British-based charity Save the Children says more than 300,000 Afghan children are struggling to survive in freezing winter conditions without proper clothing and heating.

The ongoing 19-year conflict there has forces thousands of children to flee their homes and seek shelter in camps for internally displaced people (IDPs), the charity said in a statement on December 31.

“There they risk hunger, disease, including COVID-19, even death from freezing temperatures,” the statement said.

Chris Nyamandi, Save the Children’s country director in Afghanistan, said that early snowfall in northern Afghanistan has “impacted children particularly badly.”

“The most vulnerable children are those whose schools have shut because of the worsening winter conditions,” he said. “Their families don’t have the money to buy winter clothing.
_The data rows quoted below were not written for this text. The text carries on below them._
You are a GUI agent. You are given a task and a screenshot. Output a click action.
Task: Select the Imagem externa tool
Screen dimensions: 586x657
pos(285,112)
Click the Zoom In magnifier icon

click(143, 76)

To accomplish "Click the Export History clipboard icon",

Instead, children are forced to huddle at home to escape the bitter cold.”

Every year, schools are closed until March in the coldest areas of Afghanistan, a mountainous country where many areas are hit by heavy snow and temperatures drop as low as minus-30 degrees Celsius.

Save The Children has said it will provide “winter kits” to more than 100,000 families in 12 of Afghanistan’s 34 province before March.

The kits should include fuel and a heater, blankets, and winter clothes for children, including coats, socks, shoes, hats, and Vaseline.

The charity said it will also provide shelter-repair kits for families displaced by the war and 12 weeks’ rent for families at risk of homelessness.

In November, the charity said the war in Afghanistan had killed and wounded more than 26,000 children from 2005-19.

Those figures, it said, made Afghanistan the world’s deadliest country for children.